Cutter compensation instructions are generated on the NC data
output depending on the selected mode as follows:
- 2D radial tip
Compensation is computed in a plane normal to the tool axis,
and activated with regard to a cutter side (left or right).
The radius that is compensated is the cutter radius.
Output is the tool tip point (XT).
- 2D radial profile
Compensation is computed in a plane normal to the tool axis,
and activated with regard to a cutter side (left or right).
The radius that is compensated is the cutter radius.

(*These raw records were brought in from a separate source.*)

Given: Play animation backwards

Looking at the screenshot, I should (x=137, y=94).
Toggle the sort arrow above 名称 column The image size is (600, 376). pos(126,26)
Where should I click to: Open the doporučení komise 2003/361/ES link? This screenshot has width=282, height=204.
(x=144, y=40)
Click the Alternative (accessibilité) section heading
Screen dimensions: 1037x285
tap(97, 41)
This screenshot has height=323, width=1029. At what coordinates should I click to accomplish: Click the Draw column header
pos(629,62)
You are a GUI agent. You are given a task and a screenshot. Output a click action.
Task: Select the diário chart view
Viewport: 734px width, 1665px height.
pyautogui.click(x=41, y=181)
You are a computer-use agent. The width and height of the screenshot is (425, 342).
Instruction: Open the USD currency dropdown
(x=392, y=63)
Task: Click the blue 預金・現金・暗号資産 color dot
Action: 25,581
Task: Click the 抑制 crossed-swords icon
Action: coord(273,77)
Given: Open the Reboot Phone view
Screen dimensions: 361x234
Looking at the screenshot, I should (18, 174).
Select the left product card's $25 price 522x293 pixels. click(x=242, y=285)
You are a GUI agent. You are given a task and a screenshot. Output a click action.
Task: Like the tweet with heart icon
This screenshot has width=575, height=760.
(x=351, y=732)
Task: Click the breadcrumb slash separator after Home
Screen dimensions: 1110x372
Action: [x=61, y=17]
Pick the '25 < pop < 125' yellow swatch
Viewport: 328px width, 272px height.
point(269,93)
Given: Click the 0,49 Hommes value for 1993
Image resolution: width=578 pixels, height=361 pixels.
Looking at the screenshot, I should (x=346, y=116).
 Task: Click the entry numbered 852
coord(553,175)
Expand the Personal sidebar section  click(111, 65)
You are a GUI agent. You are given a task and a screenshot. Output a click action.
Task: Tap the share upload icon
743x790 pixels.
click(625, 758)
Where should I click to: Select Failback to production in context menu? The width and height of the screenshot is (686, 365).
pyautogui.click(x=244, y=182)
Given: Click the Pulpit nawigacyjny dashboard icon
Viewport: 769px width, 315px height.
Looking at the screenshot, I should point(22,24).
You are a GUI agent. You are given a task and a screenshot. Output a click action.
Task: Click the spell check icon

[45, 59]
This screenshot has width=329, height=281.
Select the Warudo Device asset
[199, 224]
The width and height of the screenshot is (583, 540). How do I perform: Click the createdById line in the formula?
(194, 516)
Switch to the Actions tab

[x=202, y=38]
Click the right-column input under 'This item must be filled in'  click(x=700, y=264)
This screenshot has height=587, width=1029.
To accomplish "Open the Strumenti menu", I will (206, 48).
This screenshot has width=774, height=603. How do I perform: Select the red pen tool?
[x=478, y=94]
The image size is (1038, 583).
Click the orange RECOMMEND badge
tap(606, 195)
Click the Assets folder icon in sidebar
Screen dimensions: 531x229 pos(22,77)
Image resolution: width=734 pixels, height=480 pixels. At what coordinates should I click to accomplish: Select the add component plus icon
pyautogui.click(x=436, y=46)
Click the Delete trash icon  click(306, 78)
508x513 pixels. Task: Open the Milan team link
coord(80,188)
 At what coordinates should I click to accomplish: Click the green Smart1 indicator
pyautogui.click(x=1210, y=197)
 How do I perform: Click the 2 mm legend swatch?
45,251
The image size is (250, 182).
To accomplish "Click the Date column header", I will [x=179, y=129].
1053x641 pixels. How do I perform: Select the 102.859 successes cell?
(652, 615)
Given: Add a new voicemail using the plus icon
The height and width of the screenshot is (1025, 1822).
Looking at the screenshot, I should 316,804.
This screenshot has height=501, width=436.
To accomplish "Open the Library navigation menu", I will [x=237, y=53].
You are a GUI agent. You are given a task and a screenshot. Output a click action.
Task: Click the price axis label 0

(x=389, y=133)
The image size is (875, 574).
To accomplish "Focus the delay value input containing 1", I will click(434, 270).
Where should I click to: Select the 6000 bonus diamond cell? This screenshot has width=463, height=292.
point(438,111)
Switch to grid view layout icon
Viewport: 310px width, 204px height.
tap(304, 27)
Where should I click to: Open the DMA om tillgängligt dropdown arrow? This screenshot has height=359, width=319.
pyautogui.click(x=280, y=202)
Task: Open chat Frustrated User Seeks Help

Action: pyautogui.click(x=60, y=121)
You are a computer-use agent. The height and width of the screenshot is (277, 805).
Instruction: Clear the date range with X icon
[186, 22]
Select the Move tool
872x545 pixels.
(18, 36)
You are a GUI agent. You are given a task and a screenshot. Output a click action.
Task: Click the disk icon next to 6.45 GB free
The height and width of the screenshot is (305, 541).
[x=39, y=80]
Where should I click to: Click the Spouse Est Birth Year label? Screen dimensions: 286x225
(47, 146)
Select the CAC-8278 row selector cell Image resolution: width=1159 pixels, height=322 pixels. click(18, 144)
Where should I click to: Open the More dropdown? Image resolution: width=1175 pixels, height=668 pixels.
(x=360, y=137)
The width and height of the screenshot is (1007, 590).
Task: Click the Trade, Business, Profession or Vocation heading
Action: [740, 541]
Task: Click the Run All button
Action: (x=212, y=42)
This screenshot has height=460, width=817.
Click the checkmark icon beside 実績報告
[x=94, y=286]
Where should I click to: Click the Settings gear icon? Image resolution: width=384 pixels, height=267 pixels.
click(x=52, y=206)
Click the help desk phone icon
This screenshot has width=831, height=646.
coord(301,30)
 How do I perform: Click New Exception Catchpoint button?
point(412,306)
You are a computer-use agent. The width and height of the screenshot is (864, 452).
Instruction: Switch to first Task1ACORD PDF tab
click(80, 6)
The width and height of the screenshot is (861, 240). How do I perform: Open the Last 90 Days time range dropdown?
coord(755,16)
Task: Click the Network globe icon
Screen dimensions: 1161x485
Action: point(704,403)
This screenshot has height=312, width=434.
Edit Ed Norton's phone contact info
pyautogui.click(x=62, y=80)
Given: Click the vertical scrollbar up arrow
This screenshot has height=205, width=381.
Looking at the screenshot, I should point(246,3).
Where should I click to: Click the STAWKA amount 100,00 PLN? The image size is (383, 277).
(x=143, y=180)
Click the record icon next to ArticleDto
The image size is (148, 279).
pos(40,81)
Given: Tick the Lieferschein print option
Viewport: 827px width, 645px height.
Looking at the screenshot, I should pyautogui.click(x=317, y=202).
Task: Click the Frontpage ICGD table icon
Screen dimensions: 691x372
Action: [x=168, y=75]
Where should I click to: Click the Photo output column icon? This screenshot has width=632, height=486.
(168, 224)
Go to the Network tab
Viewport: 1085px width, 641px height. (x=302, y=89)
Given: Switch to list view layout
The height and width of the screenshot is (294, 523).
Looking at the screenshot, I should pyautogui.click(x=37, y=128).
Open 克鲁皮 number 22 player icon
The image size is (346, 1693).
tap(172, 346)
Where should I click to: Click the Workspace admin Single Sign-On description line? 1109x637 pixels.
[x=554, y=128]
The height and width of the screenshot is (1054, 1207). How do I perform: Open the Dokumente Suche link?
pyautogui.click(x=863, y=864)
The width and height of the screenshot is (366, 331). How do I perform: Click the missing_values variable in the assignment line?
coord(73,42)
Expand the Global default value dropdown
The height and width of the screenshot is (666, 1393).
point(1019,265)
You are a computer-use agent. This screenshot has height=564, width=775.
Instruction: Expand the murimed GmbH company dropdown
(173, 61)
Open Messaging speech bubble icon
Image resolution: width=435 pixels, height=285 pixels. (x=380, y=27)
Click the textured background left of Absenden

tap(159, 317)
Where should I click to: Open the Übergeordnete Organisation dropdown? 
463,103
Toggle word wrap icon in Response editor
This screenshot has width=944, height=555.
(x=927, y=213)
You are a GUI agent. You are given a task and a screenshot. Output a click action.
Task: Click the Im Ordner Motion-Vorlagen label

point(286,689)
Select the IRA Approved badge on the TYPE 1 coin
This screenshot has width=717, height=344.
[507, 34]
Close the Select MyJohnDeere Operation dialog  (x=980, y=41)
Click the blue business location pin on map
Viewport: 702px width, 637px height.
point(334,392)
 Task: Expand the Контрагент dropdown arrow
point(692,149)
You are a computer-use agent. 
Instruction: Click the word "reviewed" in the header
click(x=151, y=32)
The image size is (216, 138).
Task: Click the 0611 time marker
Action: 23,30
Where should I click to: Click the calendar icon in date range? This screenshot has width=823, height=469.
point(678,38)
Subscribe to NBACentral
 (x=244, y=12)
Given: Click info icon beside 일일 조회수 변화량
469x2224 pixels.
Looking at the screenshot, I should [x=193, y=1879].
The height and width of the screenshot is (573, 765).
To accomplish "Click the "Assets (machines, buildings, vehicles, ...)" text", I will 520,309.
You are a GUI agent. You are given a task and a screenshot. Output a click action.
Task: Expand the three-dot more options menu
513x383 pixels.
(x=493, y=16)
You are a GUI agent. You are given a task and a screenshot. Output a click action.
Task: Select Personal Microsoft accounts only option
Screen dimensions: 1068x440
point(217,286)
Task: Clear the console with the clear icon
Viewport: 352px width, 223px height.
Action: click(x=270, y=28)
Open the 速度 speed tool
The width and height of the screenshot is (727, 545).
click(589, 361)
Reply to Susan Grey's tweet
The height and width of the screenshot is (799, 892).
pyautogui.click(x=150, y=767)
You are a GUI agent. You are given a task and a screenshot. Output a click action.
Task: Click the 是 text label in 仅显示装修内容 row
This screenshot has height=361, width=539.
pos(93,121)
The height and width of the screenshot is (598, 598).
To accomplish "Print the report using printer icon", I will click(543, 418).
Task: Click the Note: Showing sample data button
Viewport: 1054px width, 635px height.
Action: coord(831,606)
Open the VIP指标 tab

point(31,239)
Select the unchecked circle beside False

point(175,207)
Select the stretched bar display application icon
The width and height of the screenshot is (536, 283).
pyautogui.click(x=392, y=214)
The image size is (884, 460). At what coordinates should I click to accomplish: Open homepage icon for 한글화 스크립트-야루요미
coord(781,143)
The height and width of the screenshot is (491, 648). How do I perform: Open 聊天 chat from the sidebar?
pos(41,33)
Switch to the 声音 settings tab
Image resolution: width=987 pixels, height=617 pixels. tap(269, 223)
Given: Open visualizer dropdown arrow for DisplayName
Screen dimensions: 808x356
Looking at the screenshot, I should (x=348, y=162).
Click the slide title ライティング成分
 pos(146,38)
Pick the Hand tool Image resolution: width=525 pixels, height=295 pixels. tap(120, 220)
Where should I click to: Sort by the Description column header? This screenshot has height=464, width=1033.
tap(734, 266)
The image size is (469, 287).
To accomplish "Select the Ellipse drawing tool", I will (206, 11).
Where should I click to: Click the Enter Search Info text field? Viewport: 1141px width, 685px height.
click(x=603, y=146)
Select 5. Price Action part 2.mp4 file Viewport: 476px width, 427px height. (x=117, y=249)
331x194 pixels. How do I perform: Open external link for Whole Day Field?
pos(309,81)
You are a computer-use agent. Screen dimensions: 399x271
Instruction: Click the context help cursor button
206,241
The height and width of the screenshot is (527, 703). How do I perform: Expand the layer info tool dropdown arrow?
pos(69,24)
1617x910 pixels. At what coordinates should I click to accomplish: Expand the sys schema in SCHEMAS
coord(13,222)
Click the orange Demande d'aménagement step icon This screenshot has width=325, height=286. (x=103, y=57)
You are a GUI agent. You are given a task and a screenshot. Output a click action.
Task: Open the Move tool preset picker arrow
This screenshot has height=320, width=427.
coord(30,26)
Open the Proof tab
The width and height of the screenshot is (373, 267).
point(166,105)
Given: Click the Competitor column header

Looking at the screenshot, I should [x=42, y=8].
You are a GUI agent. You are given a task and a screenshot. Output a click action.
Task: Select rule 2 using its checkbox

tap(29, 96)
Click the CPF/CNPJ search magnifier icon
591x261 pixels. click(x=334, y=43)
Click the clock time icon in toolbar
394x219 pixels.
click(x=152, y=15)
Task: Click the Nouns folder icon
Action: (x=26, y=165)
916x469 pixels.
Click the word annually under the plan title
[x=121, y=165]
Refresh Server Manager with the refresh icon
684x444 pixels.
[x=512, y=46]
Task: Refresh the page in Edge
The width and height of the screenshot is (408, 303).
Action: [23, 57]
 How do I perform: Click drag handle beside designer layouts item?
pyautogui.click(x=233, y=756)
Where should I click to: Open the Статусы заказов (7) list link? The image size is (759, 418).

Output is the tool profile point (XP).
- 3D radial
Compensation is computed along a 3D vector (PQR), normal
to the drive surface, in contact with the flank of the tool.
The radius that is compensated is the cutter radius.
Output is the tool tip point (XT) and PQR vector. Tool axis
vector (IJK) is output in multi-axis.
- 3D contact
Compensation is computed along a 3D vector (XN), normal
to the part surface, in contact with the end of the tool.
The radius that is compensated is the corner radius.
Output is the contact point (XC) and XN vector.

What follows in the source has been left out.